Her yıl en az 200 milyon insanın sağlıksız su kaynaklı hastalıklara yakalandığını ve bunun sonucunda 2 milyon kişinin hayatını kaybettiğini ifade etti.
İnsan vücudunun büyük bir bölümünü oluşturan suya mikroorganizmaların karışması ciddi hastalıklara yol açabileceğini söyleyen Uzun, bu hastalıkların dünya genelinde olduğu gibi Türkiye'de de önemli bir halk sağlığı sorunu olduğunu dile getirdi. Su ve besinlerle bulaşan mikroorganizmaların bireyleri etkilemekle kalmadığını, aynı zamanda büyük salgınlara da yol açabileceğini belirtti.
Uzun, su ile bulaşan hastalıkların yarısının dünya genelinde su kaynaklı olduğunu ve yaklaşık olarak dünya nüfusunun yüzde 20'sinin sağlıklı içme suyu bulamadığını söyledi. Temiz olmayan suların kullanılmasının, her yıl milyonlarca insanın hastalanmasına ve ölmesine neden olduğunu vurguladı.

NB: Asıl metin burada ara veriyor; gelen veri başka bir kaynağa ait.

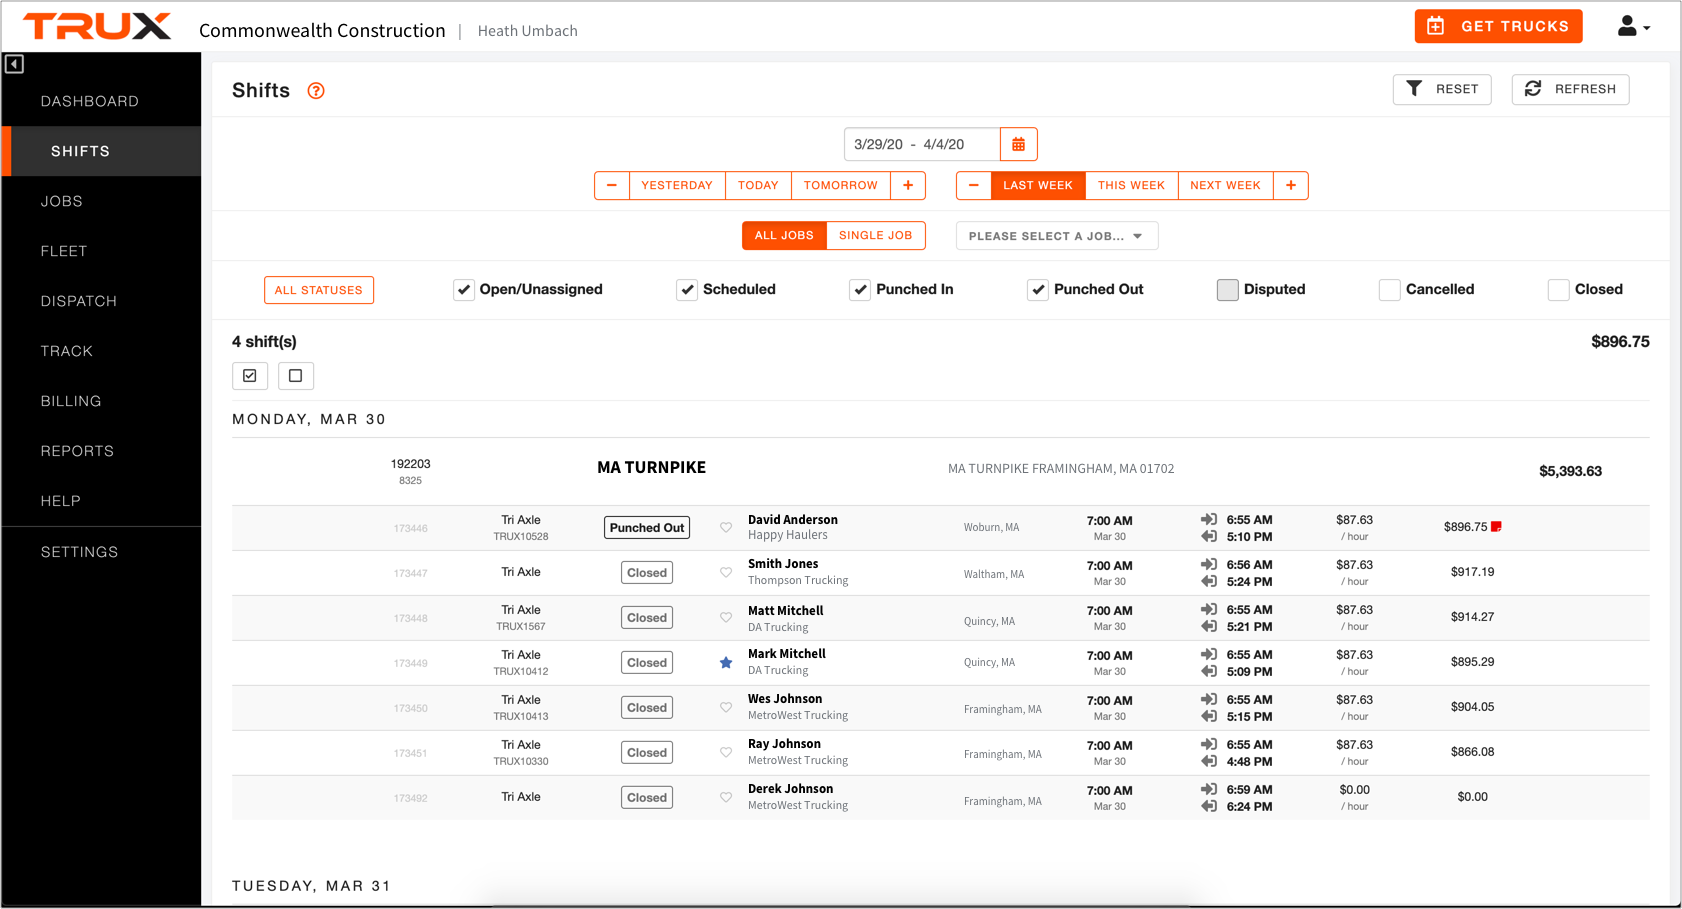Check the Cancelled status filter
Viewport: 1682px width, 909px height.
[1389, 290]
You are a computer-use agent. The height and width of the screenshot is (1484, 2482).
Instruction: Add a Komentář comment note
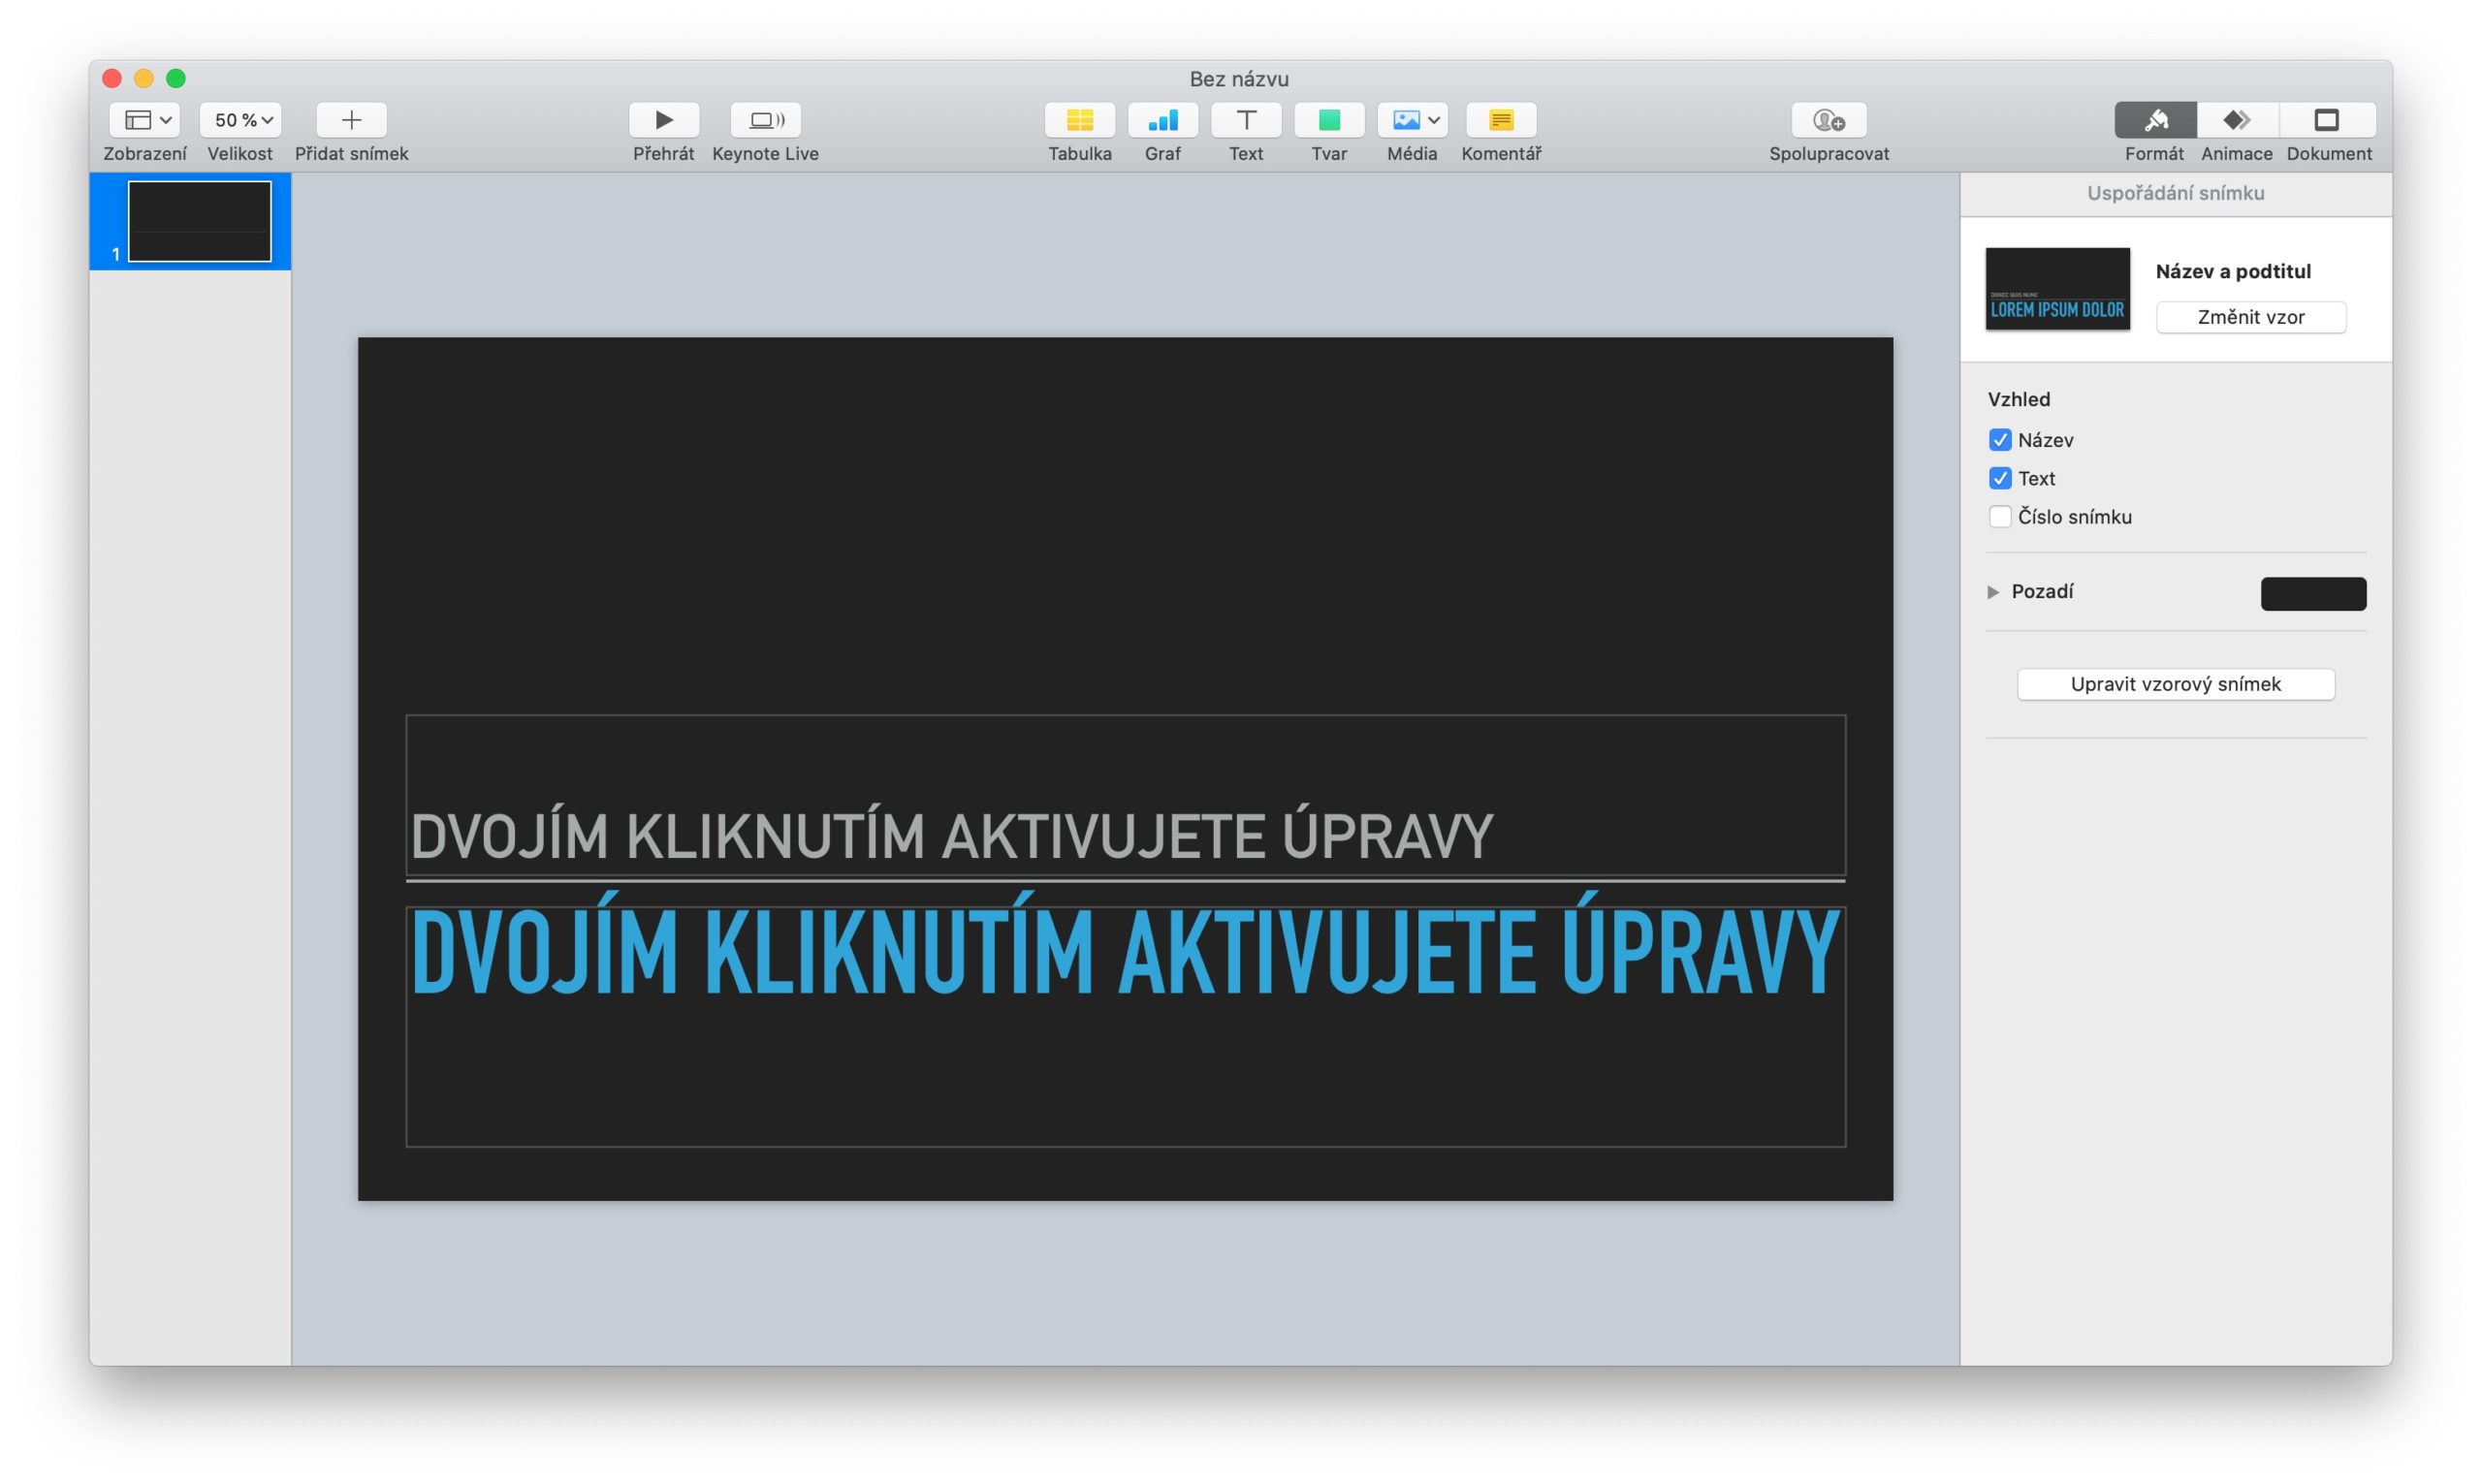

Su ve besinlerle bulaşan hastalıkların artmasında dünya nüfusundaki artışın, çevresel değişikliklerin ve hijyen koşullarının önemli etkenler olduğunu belirten Uzun, bu mikroorganizmaların sindirim sistemine yerleşerek enfeksiyonlara neden olduğunu açıkladı. Özellikle yaz aylarında, sağlıklı su bulunamayan yerlerde ve hijyen koşullarının yetersiz olduğu bölgelerde su ve besinlerle bulaşan hastalıkların yaygın olduğunu ifade etti.
Tüm bu hastalıklardan korunmanın temizlikle başladığını vurgulayan Uzun, kişisel temizliğe dikkat edilmesi gerektiğini ve özellikle el hijyeninin önemine değindi. Ayrıca, temiz ve güvenli su temininin sağlanması, tuvaletlerin temizliği, sinek ve böceklerle mücadele, sebze ve meyvelerin yıkanması gibi önlemlerin alınması gerektiğini belirtti.